[PATCH 6/6] drm/tinydrm: Support device unplug

Mon Sep 4 15:54:46 UTC 2017

Den 04.09.2017 17.20, skrev Daniel Vetter:
> On Mon, Sep 04, 2017 at 02:30:05PM +0200, Noralf Trønnes wrote:
>> Den 04.09.2017 11.04, skrev Daniel Vetter:
>>> On Mon, Sep 04, 2017 at 11:41:05AM +0300, Laurent Pinchart wrote:
>>>> Hi Daniel,
>>>>
>>>> On Monday, 4 September 2017 10:26:15 EEST Daniel Vetter wrote:
>>>>> On Thu, Aug 31, 2017 at 09:22:03PM +0200, Noralf Trønnes wrote:
>>>>>> Den 31.08.2017 14.59, skrev Laurent Pinchart:
>>>>>>> On Wednesday, 30 August 2017 20:18:49 EEST Daniel Vetter wrote:
>>>>>>>> On Wed, Aug 30, 2017 at 6:31 PM, Noralf Trønnes wrote:
>>>>>>>>> Den 28.08.2017 23.56, skrev Daniel Vetter:
>>>>>>>>>> On Mon, Aug 28, 2017 at 07:17:48PM +0200, Noralf Trønnes wrote:
>>>>>>>>>>> +
>>>>>>>>>>> +       drm_fbdev_cma_dev_unplug(tdev->fbdev_cma);
>>>>>>>>>>> +       drm_dev_unplug(&tdev->drm);
>>>>>>>>>>> +
>>>>>>>>>>> +       /* Make sure framebuffer flushing is done */
>>>>>>>>>>> +       mutex_lock(&tdev->dirty_lock);
>>>>>>>>>>> +       mutex_unlock(&tdev->dirty_lock);
>>>>>>>>>> Is this really needed? Or, doesn't it just paper over a driver bug
>>>>>>>>>> you have already anyway, since native kms userspace can directly
>>>>>>>>>> call fb->funcs->dirty too, and you already protect against that.
>>>>>>>>>>
>>>>>>>>>> This definitely looks like the fbdev helper is leaking
>>>>>>>>>> implementation details to callers where it shouldn't do that.

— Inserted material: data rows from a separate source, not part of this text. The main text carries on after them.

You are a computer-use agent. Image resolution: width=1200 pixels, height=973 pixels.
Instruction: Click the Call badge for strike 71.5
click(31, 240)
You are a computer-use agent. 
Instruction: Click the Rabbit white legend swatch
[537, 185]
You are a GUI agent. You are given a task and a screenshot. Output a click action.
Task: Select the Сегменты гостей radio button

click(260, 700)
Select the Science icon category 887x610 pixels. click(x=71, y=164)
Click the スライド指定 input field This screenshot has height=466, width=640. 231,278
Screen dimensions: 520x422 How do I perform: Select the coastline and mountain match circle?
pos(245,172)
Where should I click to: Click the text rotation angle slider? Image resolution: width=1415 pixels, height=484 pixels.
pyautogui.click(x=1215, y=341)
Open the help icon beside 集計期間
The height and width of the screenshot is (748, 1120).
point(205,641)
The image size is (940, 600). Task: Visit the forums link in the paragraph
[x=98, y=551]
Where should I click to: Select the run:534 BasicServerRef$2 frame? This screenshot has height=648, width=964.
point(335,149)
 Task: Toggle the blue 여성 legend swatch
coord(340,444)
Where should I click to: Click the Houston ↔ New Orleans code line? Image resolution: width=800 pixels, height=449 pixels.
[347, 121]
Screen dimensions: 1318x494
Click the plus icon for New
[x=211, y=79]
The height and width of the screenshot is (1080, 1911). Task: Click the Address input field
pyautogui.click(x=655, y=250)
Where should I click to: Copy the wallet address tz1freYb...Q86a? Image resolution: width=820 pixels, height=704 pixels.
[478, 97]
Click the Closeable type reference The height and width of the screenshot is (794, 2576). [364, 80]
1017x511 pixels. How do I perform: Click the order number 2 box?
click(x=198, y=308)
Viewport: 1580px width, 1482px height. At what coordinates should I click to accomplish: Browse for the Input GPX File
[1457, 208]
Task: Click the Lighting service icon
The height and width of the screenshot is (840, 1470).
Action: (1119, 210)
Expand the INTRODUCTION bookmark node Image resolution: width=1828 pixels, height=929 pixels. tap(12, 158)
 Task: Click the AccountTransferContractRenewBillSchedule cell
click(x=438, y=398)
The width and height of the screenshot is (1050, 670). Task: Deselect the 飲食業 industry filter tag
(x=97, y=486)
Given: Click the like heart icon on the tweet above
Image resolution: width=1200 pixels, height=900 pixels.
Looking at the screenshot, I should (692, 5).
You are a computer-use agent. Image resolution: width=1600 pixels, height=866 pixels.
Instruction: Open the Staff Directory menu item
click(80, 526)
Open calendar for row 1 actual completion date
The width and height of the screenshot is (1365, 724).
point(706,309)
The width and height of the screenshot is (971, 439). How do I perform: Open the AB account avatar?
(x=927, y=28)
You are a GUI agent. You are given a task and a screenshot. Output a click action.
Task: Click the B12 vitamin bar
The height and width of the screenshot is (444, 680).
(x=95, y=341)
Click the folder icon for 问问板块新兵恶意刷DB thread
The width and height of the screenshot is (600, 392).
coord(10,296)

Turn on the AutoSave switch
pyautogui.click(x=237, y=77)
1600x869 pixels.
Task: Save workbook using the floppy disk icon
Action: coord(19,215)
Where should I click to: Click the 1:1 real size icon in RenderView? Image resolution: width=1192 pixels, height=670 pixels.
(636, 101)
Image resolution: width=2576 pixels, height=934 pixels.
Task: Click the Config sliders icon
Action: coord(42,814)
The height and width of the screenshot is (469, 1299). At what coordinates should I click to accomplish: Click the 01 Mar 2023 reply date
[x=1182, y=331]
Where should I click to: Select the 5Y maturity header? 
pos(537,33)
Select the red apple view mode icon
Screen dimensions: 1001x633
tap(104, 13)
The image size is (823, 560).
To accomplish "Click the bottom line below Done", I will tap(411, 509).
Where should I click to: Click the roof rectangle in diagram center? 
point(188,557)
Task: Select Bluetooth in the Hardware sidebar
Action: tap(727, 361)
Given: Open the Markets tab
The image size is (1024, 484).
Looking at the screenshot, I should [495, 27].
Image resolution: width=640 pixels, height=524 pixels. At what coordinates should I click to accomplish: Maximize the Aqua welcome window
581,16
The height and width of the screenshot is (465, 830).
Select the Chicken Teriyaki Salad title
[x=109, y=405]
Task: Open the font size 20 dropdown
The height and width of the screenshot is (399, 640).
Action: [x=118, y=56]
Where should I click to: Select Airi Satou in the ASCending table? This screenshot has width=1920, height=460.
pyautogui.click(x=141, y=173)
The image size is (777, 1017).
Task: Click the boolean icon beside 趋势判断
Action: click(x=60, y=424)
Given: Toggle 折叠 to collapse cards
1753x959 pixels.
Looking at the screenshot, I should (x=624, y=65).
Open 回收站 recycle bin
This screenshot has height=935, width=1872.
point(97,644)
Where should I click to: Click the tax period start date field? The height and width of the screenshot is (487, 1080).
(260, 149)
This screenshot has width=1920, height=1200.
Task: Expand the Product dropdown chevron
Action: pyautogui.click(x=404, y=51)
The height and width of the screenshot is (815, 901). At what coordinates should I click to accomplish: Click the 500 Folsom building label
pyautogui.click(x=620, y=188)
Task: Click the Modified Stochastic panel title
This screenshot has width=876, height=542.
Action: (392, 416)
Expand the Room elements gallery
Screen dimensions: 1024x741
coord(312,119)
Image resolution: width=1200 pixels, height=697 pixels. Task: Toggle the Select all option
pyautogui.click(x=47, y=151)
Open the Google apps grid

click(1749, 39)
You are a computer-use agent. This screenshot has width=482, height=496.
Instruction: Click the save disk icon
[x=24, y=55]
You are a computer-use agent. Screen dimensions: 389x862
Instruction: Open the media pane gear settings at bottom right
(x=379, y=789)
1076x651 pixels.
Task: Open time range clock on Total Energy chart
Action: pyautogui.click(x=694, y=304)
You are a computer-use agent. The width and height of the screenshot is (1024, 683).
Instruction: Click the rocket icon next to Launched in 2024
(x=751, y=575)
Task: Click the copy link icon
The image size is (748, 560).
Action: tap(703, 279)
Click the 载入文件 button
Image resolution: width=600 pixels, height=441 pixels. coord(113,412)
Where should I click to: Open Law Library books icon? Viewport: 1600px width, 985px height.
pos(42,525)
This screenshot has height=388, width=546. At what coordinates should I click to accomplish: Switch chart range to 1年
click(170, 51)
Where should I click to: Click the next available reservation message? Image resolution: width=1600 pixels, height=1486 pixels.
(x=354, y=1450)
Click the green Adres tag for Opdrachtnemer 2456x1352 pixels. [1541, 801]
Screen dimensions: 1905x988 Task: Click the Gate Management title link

>>>>>>>>> Flushing can happen while drm_dev_unplug() is called, and when we
>>>>>>>>> leave this function the device facing resources controlled by devres
>>>>>>>>> will be removed. Thus I have to make sure any such flushing is done
>>>>>>>>> before leaving so the next flush is stopped by the
>>>>>>>>> drm_dev_is_unplugged() check. I don't see any other way of ensuring
>>>>>>>>> that.
>>>>>>>>>
>>>>>>>>> I see now that I should move the call to
>>>>>>>>> drm_atomic_helper_shutdown() after drm_dev_unplug() to properly
>>>>>>>>> protect the pipe .enable/.disable callbacks.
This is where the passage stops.